I fought this challenge a few years ago and made some some (albeit, little) progress. Besides not being fully versed in programming, I ran into many other problems from processing time, threading, concurrency, but as a number of you mentioned, the biggest challenge is cost. The throughput with or without intent to purchase wouldn't come close to covering the cost of queries. There are ways to offset this- using on/off site marketing, limiting query combinations, and partnerships, but the problem is big- and grows bigger with each subtle change in the query. Cacheing results can help, but the real value of the tool diminishes with each cached result.
I went back and forth with Bill O (at Kayak) while leveraging their API, and know the cost/query was fairly high a few years ago. I suspect it has decreased, but probably not to the point where the processing power needed for massive permutations and cost/query makes this any more feasible.

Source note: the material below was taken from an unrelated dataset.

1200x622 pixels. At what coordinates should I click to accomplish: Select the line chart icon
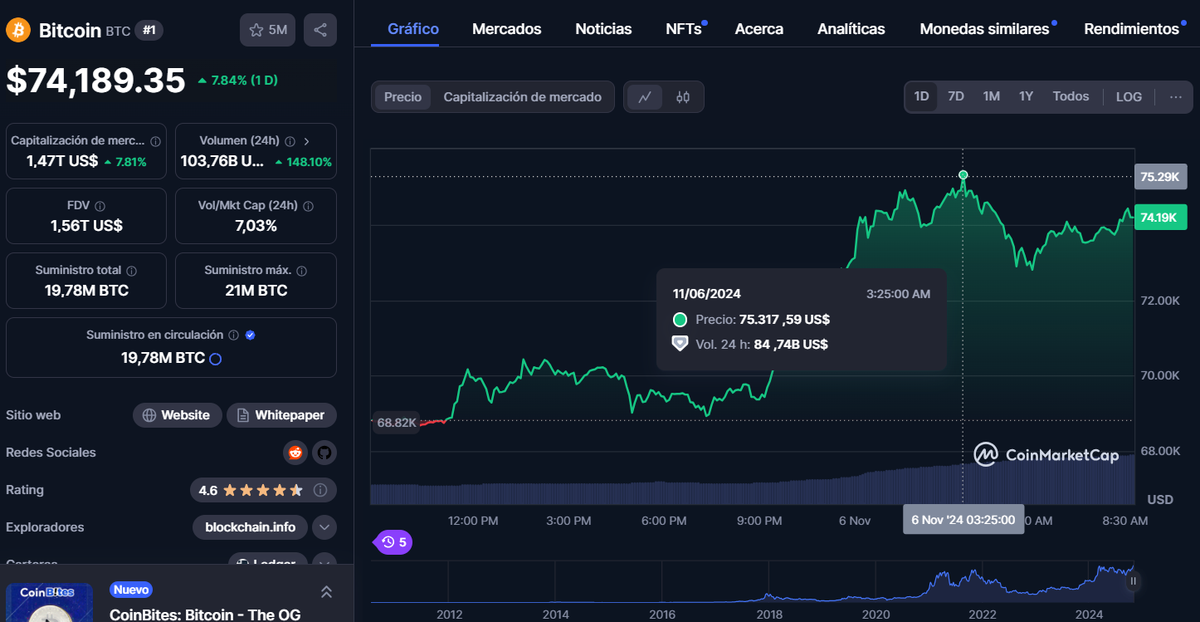tap(645, 96)
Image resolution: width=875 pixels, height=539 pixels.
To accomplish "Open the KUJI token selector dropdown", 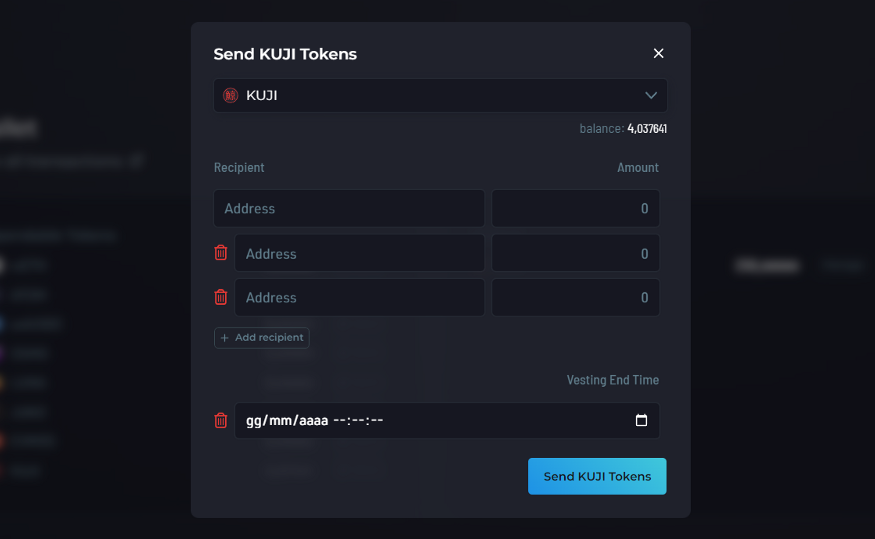I will pos(440,95).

I set up a proof of concept in 2006/2007 that still works (most of the time). I ended up using Flash/Flex front-end to overcome the number of browser HTTP connections (and keep some of the processing on the client). I'm not sure this actually helped the server or not b/c I never did any testing. I also limited to "where can you go" (multiple city pairs) and "when should I go" (single city pair with multiple dates), but not a combination of both.
Feel free to take a look. It will shut down after the max number of queries/day is reached.